Render the lines below, starting with the line that contains "You are a GUI" and going on through the line that contains "pyautogui.click(x=431, y=145)", as a JSON list of strings with one string per line and blank lines left out. Leave the pictures out of your answer.
+++ RECORD SET
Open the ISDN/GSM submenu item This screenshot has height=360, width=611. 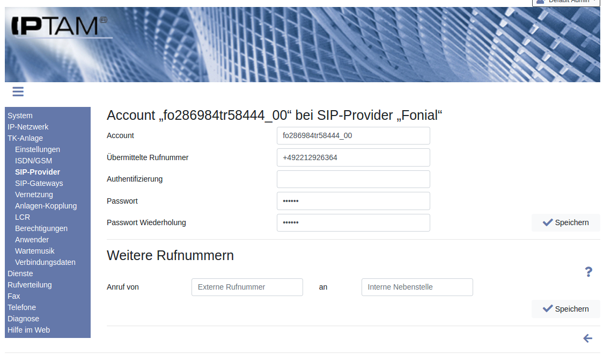click(33, 161)
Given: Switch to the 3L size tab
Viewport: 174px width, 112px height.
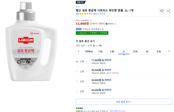Looking at the screenshot, I should pyautogui.click(x=147, y=51).
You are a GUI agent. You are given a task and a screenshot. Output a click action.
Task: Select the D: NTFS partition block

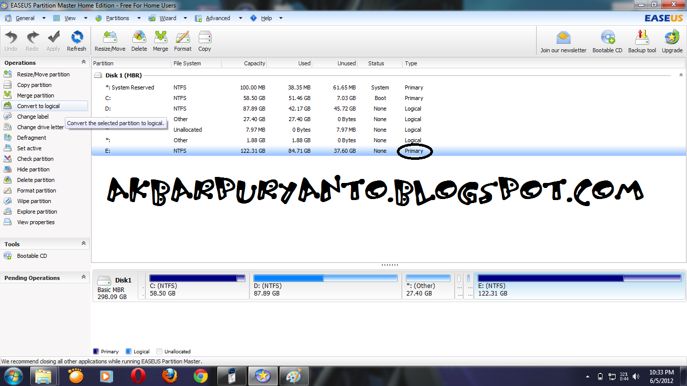click(x=324, y=285)
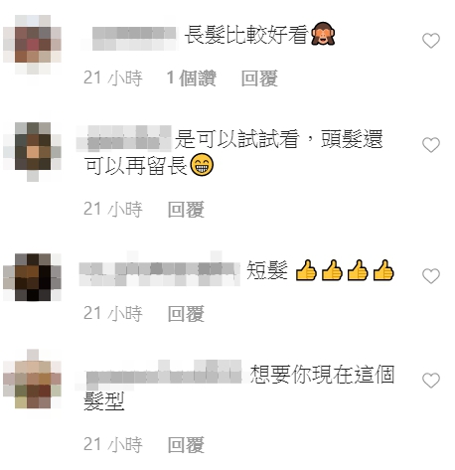Like the comment about 頭髮還可以再留長
Screen dimensions: 455x470
pyautogui.click(x=431, y=145)
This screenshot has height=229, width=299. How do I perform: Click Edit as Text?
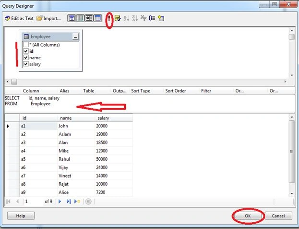pos(19,18)
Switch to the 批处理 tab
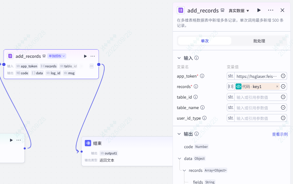 259,41
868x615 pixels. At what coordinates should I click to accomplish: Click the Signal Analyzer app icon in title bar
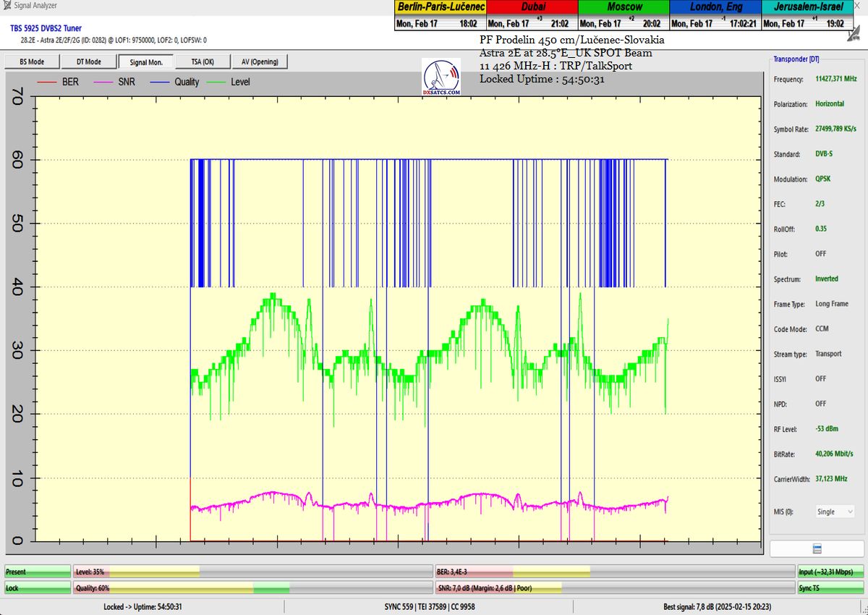click(x=6, y=6)

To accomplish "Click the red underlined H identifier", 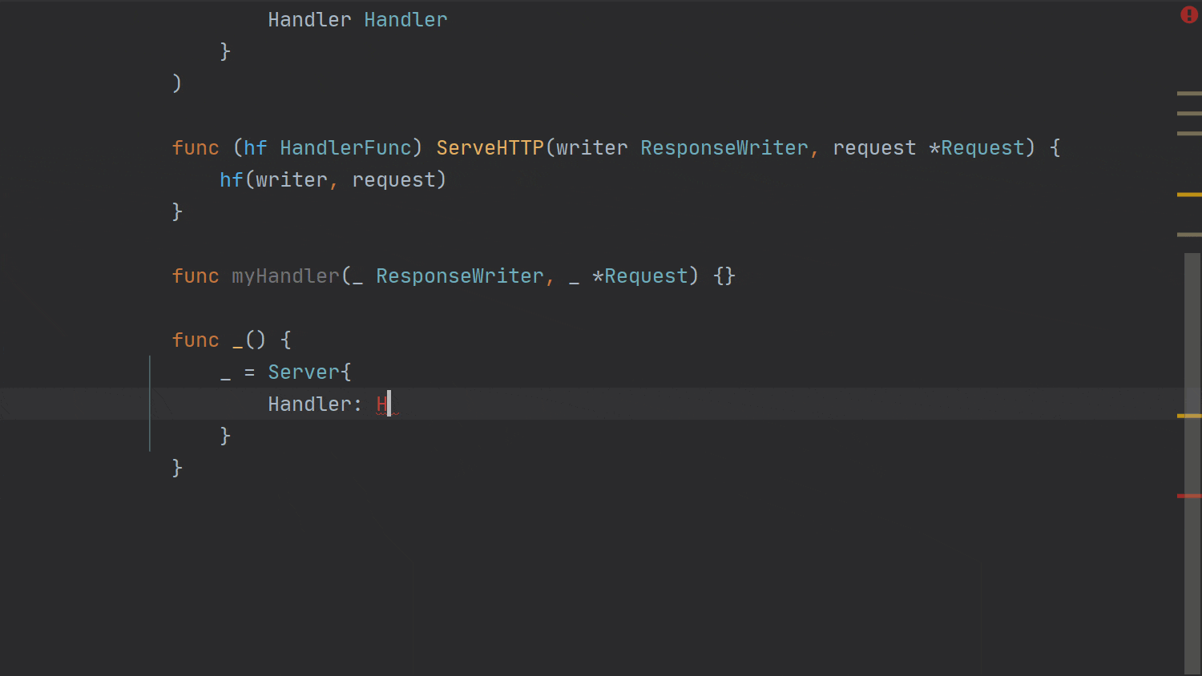I will point(382,404).
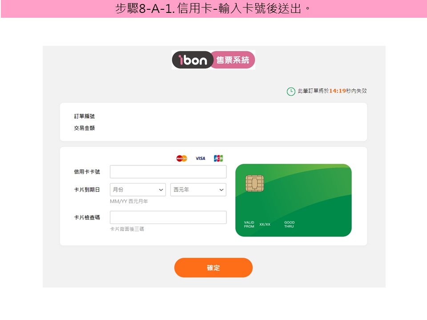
++++++
■ **FULL OUTPUT**:
[
  "You are a GUI agent. You are given a task and a screenshot. Output a click action.",
  "Task: Select the D: NTFS partition block",
  "click(x=324, y=285)",
  "Like the comment about 頭髮還可以再留長",
  "Screen dimensions: 455x470",
  "pyautogui.click(x=431, y=145)"
]